If you want to do this, you should tell us how much lump sum you want when you fill in your retirement claim form. If you don't want to exchange any of your pension for lump sum you don't have to. But if you were an active member before 1 April 2008 you will have built up an automatic lump sum that you must take. 

The lump sum you get by exchanging pension is worked out using this simple formula.

  • For every £1 of pension you exchange you get £12 of lump sum. So for example if you swap £250 of pension you'll get £3,000 of lump sum. 

Your annual pension statement and the estimate calculator in your pension account show you what your estimated minimum and maximum lump sum options are. HMRC rules mean you won't be able to swap all your pension for a lump sum.

There is also a tax limit called the lump sum allowance. This won't affect everyone but you can read more about it here.

If you have paid extra contributions you'll be entitled to these benefits at the same time as you receive your main LGPS benefits.

AVCs

We’ll write to you about these once we receive details from your AVC policy provider and we'll include all the information you need with your retirement claim forms. 

Think about stopping paying into your AVC a few months before your retirement date - this can help speed up your retirement process. 

Find out more about AVCs here

APCs

If you have paid extra contributions as APCs they will be included in your benefits as shown in your retirement pack. 

ARCs and additional service

These will also be included in the benefits shown in your retirement pack. 

Please note that ARCs and additional service purchase are historical options and not part of the current LGPS rules. You can read about them here.

Usually, if you're re-employed in local government or by an employer that offers LGPS membership, you don't need to tell anyone and your pension in payment is unaffected.

But if your pension is an ill-health pension it might be reviewed, so you must tell us, or tell the fund paying the pension if it's not one of our four shared-service partners.

If you retired before April 2014 and got an enhancement to your benefits, you should tell the fund that pays your pension if you are re-employed in local government. 

How retirement benefits are worked out

The rules of the pension scheme change over time so aren't always the most straightforward. Here we set out how benefits are worked out.

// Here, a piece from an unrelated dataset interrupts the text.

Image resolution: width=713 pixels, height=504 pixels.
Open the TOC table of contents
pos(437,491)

From 1 April 2014 the LGPS became a career average scheme

In a career average or CARE scheme, you build up a pension of 1/49 of your pay each year. That amount is added to your pension account at the end of the scheme year. To make sure your pension keeps pace with the cost of living over the years, we 'revalue' the total in your account every year in line with the Consumer Prices Index (CPI). Your pension will almost always go up but it can go down if CPI is a negative number.

If you move the 50/50 section of the scheme at any time, you’ll get half the normal pension for that period.

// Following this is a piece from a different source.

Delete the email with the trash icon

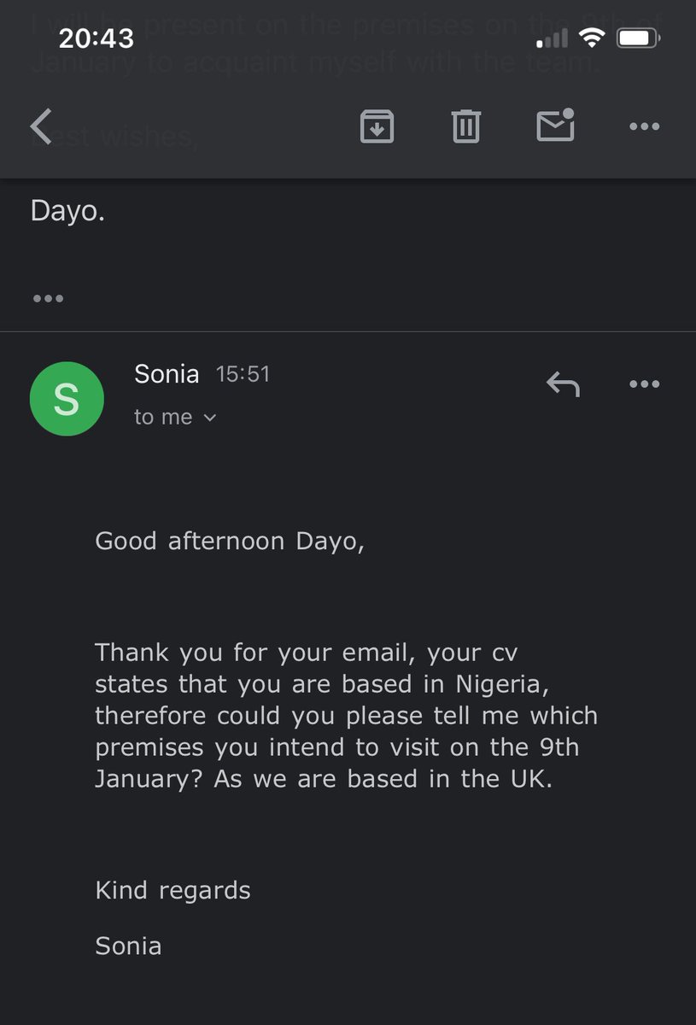click(465, 126)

When you take your pension you’ll be able to give up some of your pension to get a tax free lump sum if you want to. For every £1 of pension you give up, you’ll get £12 of tax-free lump sum (HM Revenue and Customs limits apply).

You can read more about the CARE scheme rules in the knowledge hub.

From 2008 to 2014 the LGPS was a final salary scheme with no automatic lump sum. 

For membership built up from 1 April 2008 to 31 March 2014, you get a pension of 1/60 of your final pay multiplied by the number of years you were a member in this period. You don't get an automatic lump sum for membership built up after March 2008, but you do have the option to exchange some of your pension for a tax-free lump sum at a rate of £1 pension for £12 of lump sum.

If you worked part-time, your pay or membership will take that into account. 

Read more about the final salary rules in the knowledge hub.

Until 2008 the LGPS was a final salary scheme with an automatic lump sum. 

For membership up to 31 March 2008, you get a pension of 1/80 of your final pay plus an automatic tax-free lump sum of three times your pension.

If you worked part-time, your pay or membership will be adjusted for that.